1

I'm using CUDA 9 on a Pascal architecture, trying to implement a reasonable block reduction using warp shuffle intrinsics plus a shared memory intermediate step.

Examples I've seen on the web:

The first of those links illustrate the shuffle intrinsics with _sync, and how to use __ballot_sync(), but only goes as far as a single warp reduction.

The second of those links is a Kepler-era article that doesn't use the newer _sync but does illustrate a full block level reduction by staging individual warp reductions into shared memory, then reading those values back into warp 0 and doing one more warp reduction to achieve a block reduction.

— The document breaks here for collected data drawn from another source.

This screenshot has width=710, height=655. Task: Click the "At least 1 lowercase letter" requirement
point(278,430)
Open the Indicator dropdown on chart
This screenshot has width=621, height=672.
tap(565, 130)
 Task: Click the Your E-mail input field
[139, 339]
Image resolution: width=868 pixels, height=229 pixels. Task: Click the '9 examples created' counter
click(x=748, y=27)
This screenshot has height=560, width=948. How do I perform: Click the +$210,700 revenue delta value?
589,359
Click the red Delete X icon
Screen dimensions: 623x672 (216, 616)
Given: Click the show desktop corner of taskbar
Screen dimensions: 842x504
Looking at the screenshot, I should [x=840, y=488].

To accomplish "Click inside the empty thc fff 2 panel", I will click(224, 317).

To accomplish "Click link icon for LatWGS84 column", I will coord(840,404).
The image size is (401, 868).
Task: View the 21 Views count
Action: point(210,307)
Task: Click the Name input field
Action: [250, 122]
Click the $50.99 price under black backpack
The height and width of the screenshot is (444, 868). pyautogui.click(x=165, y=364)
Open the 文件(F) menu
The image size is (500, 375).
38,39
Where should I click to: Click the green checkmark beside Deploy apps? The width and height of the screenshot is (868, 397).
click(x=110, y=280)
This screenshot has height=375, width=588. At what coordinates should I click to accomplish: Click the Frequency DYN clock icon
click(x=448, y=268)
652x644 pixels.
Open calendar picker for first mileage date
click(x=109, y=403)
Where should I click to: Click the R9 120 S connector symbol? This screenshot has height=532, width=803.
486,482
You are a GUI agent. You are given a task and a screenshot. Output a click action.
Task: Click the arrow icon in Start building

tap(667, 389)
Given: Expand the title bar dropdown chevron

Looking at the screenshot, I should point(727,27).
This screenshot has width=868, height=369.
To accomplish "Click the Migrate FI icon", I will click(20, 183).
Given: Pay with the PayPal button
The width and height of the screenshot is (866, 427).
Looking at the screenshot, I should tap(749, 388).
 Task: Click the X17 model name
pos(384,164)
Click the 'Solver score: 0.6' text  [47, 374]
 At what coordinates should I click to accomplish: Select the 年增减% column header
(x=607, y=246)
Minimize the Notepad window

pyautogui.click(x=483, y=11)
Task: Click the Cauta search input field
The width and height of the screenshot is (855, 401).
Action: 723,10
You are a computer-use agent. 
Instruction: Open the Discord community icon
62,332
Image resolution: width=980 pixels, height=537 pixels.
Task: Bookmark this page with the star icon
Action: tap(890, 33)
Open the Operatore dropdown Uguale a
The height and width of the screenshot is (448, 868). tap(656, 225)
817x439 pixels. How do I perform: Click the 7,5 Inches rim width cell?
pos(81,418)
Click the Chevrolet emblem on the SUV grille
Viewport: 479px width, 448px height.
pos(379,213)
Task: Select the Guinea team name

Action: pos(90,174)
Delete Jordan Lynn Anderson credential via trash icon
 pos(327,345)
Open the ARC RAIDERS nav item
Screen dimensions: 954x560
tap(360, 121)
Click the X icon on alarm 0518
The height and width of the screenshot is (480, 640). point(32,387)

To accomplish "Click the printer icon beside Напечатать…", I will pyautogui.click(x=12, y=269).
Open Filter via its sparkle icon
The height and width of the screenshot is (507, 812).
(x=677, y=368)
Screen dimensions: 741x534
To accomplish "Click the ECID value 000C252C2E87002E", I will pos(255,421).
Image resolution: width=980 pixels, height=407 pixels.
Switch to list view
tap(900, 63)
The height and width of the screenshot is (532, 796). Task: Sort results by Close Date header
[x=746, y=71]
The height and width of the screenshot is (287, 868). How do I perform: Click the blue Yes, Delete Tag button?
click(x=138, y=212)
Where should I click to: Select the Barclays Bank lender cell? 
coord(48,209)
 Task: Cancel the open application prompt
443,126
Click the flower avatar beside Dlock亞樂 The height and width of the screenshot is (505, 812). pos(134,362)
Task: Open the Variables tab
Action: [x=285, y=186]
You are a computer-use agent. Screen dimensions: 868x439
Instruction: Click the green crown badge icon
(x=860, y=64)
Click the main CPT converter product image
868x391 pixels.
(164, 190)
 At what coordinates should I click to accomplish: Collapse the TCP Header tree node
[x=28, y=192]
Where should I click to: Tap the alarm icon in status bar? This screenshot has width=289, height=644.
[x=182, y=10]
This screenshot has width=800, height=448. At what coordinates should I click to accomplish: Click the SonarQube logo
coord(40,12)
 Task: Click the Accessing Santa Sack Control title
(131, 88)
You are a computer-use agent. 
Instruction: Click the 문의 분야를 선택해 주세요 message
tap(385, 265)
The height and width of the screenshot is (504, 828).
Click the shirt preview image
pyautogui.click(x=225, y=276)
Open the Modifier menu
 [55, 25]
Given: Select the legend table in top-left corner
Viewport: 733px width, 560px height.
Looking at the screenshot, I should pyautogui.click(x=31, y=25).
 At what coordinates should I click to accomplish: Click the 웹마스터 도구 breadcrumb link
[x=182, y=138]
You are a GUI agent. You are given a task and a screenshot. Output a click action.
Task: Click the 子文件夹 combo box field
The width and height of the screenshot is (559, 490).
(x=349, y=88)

My problem is different from these and other examples I've seen on the web is that my reduction operator isn't a simple sum, and my "N" usually won't be a nice power of 2. From my debugging efforts, it seems that when an active thread (included in the mask provided by __ballot_sync() tries to obtain a value from an inactive thread (not included in the mask), it retrieves a "0". A "0" would work fine regardless for a sum reduction, but not for a min reduction. ).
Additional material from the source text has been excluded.